Pfizer spending a little on Icagen in hope of winning big
Pfizer’s announcement earlier this week that it is considering “entering into a strategic transaction with Icagen” has firmly put the tiny North Carolina company on the map, and more than doubled its share price to $6.85 today. Icagen’s novel ion channel approach to dealing with pain is the reason why the US pharma giant wants to deepen its existing relationship.
A move by Pfizer was predicted back in September 2009 by EP Vantage, with the caveat that it was unlikely to happen anytime soon (Icagen provides timely boost for strategic review options, September 2, 2009). The timing of the decision could be due to the fact that a second extension to the groups' original 2007 deal is due to come to an end in December 2011.
The original agreement granted Pfizer exclusive worldwide rights to develop and commercialise compounds that modulate three specific sodium ion channels. It also left Icagen eligible to receive $359m in milestone payments and tiered royalties.

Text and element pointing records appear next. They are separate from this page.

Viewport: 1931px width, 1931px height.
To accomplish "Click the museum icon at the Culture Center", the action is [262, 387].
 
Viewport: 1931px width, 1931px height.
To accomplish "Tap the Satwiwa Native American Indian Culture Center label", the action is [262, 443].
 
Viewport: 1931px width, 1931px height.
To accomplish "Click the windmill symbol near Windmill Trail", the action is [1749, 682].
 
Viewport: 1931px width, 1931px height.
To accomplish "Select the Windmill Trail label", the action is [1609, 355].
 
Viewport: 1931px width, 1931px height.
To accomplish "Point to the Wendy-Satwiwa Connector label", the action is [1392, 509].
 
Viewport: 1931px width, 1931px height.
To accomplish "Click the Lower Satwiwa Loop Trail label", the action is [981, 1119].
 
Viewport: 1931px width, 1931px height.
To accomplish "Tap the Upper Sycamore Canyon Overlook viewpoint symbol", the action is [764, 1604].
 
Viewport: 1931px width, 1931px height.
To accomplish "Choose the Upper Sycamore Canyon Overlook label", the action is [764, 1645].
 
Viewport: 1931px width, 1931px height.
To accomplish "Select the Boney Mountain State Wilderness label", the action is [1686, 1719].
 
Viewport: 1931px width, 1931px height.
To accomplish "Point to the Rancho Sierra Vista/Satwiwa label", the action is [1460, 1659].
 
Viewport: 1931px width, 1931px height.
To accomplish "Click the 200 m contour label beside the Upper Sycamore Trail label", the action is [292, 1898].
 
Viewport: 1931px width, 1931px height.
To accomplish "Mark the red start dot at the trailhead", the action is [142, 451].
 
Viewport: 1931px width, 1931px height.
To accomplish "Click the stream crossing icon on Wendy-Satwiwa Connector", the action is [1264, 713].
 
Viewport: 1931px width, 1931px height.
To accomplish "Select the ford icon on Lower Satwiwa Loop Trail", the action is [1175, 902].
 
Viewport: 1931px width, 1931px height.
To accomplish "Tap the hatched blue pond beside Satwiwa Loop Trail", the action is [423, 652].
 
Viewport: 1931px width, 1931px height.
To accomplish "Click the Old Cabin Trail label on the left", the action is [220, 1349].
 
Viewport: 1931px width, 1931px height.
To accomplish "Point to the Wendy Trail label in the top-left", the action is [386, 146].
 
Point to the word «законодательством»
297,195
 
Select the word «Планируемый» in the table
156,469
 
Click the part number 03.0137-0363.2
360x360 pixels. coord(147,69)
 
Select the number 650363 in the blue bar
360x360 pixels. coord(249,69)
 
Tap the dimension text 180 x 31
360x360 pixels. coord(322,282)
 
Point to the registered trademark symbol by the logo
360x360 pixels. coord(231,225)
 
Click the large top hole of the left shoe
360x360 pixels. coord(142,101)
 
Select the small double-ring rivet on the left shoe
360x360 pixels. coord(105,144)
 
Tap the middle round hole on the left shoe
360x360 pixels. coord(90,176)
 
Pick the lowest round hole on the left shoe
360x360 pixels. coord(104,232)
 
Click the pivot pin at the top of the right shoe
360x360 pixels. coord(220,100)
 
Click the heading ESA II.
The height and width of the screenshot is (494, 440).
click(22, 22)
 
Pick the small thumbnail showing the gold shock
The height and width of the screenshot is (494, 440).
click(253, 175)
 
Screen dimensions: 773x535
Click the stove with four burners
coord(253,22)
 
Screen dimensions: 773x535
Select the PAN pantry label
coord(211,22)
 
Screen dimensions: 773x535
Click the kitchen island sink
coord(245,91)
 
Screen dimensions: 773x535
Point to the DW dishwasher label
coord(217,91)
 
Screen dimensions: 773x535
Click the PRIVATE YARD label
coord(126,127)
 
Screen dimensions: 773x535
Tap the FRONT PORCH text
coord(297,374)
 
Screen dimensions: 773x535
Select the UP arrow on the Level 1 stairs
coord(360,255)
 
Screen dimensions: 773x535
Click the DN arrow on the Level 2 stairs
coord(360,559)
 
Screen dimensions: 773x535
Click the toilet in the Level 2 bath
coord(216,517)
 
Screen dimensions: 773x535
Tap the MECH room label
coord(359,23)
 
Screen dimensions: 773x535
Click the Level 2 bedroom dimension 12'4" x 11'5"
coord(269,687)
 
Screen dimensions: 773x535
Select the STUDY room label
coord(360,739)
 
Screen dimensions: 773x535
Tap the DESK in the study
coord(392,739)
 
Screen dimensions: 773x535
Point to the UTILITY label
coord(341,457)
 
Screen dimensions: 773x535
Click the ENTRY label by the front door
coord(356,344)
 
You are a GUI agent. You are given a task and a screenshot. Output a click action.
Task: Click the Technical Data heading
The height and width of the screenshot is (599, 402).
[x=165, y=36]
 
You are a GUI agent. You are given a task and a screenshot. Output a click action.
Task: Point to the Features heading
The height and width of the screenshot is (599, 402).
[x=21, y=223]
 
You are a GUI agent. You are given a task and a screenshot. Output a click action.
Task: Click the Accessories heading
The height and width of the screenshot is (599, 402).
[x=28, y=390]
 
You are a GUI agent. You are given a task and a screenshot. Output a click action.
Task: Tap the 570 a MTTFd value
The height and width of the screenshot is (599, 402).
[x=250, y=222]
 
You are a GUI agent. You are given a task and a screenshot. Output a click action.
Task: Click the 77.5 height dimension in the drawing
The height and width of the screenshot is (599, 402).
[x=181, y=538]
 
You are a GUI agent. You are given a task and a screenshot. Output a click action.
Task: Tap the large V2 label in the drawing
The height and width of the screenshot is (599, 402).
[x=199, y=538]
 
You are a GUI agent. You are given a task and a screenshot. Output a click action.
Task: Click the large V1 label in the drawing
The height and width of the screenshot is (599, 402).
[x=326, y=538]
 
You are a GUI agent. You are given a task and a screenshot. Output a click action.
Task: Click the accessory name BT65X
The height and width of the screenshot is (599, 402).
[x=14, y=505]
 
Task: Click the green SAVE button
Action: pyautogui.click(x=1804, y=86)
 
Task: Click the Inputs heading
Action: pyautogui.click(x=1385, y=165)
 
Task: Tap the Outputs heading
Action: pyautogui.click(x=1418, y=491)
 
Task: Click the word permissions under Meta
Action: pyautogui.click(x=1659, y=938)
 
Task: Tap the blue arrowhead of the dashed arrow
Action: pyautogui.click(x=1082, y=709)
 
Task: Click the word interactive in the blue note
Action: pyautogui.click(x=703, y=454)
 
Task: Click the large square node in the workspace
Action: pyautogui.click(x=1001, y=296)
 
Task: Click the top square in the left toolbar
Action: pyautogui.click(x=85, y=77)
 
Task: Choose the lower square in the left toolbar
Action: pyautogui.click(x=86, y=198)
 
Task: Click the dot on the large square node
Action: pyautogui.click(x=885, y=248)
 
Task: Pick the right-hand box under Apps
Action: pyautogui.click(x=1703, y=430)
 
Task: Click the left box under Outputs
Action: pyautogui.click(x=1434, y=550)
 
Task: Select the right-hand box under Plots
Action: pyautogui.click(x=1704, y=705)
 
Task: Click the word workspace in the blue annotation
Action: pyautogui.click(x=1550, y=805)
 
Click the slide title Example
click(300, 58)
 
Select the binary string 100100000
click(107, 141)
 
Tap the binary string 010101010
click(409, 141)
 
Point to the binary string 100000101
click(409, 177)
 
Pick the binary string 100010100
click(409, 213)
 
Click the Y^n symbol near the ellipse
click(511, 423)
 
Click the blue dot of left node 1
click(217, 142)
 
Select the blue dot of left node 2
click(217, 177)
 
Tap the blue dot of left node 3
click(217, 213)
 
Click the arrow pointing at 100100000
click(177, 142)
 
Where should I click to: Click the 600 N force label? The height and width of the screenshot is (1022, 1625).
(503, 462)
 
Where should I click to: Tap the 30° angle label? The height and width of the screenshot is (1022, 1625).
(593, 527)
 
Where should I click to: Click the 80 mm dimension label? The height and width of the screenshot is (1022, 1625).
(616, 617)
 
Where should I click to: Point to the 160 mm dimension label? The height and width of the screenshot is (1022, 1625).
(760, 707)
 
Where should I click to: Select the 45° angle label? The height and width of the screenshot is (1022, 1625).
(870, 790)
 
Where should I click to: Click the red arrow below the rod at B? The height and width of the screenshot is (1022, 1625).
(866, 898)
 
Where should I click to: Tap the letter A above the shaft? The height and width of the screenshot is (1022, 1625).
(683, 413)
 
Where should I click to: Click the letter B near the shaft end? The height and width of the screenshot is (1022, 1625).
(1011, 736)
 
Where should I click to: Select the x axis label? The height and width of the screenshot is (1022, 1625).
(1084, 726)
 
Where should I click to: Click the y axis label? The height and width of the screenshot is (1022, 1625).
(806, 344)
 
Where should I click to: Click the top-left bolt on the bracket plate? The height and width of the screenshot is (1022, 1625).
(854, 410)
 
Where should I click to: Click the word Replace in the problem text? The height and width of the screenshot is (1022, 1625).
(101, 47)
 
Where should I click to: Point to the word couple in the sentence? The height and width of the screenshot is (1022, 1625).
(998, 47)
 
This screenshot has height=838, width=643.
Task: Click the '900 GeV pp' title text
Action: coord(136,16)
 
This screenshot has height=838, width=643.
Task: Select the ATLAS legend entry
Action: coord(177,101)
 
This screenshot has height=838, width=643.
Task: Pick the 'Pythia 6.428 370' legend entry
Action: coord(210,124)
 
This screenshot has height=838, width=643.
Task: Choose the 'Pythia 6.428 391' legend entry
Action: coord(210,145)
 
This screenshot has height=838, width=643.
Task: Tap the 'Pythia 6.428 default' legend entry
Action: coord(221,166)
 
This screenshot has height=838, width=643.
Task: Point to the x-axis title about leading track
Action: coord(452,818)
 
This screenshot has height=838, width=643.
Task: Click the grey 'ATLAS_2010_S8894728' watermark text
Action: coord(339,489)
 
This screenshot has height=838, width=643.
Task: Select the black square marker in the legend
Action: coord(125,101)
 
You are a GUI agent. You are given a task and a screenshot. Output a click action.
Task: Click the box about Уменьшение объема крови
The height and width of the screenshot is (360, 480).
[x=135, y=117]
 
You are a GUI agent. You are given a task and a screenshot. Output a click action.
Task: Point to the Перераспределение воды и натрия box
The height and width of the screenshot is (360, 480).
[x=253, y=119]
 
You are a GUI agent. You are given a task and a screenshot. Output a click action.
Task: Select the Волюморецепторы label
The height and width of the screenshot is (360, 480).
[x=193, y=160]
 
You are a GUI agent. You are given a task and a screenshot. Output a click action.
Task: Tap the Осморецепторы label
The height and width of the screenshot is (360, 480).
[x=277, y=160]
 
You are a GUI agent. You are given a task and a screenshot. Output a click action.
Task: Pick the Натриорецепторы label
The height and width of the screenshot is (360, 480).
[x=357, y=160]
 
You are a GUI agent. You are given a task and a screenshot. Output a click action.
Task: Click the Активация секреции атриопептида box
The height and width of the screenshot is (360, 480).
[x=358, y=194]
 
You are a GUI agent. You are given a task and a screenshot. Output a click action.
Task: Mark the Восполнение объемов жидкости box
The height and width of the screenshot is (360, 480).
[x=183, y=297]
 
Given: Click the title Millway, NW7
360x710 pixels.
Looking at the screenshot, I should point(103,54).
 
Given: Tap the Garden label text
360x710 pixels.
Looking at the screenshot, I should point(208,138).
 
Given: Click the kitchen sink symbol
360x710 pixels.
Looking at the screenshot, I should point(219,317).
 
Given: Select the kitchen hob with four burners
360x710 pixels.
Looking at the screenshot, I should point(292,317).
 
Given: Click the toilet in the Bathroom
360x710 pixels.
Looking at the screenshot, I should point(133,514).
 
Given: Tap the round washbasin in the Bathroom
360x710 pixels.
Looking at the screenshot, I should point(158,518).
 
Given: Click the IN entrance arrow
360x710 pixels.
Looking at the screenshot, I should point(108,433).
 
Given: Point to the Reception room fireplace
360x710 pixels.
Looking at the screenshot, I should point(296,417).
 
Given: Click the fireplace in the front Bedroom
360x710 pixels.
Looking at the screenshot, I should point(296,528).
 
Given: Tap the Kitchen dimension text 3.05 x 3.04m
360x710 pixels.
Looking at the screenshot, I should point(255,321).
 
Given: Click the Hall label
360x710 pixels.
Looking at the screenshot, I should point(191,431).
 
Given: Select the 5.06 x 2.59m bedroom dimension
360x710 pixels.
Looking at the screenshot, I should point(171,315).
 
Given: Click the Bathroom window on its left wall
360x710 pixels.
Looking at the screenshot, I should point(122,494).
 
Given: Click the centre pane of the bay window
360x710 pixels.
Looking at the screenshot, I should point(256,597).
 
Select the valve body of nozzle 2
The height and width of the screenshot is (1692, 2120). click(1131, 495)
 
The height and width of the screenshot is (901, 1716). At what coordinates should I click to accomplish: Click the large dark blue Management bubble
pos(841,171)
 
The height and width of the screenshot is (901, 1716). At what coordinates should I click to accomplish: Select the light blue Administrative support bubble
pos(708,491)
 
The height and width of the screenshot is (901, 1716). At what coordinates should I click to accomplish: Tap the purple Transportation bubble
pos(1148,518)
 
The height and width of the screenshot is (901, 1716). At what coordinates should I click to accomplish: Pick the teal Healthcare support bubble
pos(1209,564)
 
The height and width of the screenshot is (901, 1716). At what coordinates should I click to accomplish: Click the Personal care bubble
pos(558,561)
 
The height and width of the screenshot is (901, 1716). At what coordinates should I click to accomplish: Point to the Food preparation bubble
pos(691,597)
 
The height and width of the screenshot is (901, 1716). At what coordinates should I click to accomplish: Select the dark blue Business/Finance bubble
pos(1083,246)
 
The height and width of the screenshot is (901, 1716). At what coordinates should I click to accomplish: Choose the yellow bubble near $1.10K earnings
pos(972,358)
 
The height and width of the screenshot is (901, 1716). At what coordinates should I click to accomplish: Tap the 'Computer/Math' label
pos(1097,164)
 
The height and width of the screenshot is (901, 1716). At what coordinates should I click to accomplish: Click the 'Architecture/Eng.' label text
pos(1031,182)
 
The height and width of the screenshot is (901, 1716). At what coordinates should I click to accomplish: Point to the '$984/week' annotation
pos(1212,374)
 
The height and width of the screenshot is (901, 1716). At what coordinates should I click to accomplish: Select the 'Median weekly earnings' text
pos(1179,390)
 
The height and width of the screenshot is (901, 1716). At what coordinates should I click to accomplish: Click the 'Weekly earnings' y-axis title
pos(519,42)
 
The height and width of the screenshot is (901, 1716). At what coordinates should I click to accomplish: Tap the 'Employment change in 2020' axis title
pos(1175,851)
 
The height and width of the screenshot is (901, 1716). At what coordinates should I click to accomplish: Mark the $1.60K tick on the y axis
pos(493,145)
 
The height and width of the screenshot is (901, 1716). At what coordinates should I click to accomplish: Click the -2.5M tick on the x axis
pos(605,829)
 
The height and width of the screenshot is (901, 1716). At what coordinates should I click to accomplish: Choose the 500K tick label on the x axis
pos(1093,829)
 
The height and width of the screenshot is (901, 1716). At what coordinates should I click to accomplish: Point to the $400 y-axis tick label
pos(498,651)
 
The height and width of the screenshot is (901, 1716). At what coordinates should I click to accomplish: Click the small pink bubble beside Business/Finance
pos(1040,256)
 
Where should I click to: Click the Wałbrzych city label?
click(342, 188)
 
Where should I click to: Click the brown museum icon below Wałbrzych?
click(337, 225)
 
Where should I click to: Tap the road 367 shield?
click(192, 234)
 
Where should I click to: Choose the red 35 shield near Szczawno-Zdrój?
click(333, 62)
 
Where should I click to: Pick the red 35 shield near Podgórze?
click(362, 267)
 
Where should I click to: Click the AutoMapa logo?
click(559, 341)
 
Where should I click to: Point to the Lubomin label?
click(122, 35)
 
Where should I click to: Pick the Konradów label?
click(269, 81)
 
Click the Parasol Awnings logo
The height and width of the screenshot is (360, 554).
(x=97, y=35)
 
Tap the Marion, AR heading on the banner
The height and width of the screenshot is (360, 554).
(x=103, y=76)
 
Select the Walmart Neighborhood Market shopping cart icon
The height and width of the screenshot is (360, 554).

Pfizer may have decided to skip having to potentially make these payments and snap up all or part of Icagen - a statement said a change of control through a share buy up or merger was being contemplated.
It should also be remembered that despite the share price uplift Icagen is still only worth $47m, pocket change for the likes of Pfizer with $24bn cash on its balance sheet..
What makes Icagen an attractive throw of the investment dice is that there has been little or no recent innovation in pain. Most pain treatment and management is still dominated by opiates, Cox II inhibitors, triptans and NSAIDS, all of which have unwanted side effects.
Meanwhile the showing of Pfizer’s hand also follows the rejection last week of Pain Therapeutics and Durect’s Remoxy, a product that Pfizer had acquired rights to with its purchase of King Pharmaceuticals (Painful damage as Remoxy is rejected again, June 24, 2011). With one door on pain closing, Pfizer could be trying to open a completely new one.
Diverting away from these traditional pain development paths, Icagen has focused on ion channels, in particular sodium, calcium and potassium as a way of moderating pain. Sodium ion channels, which the Pfizer collaboration are focused around, are important in the generation of electrical signals in nerve fibres, which control the initiation, transmission and experience of pain.
Selectively targeting these ion channels, in particular the sodium channel NAV1.7 or SCN9A, means the detection, transmission and actual recognition of pain can be reduced. Mutation of this channel causing loss of function has been linking to the inability to experience pain, conversely increased expression of this channel is thought to be behind extreme pain disorders.
Although Icagen’s products are at a very early stage, if they are successful they would give Pfizer a brand new way into a medically underserved multibillion dollar market.
This mechanism is thought to have wider potential - inflammation is also thought to be influenced by ion channels and Icagen has pre-clinical research projects in the area.
However, the company has not been without its set backs and none of its products have made it past phase II.
In September 2010 the company’s shares fell more than 25% after it suspended enrolment of a phase II trial for its lead drug ICA-105665 for photosensitive epilepsy, due to a serious adverse event. The drug had also earlier that year failed in a phase Ib pain trail.
Prior to that asthma drug, senicapoc, was abandoned after failing to meet its primary endpoint in reducing symptoms.
With this rather checkered history behind the technology Pfizer is taking a gamble, albeit an affordable one at this stage. If Icagen does eventually produce a new way for treating pain it will prove an exceptionally lucrative bet.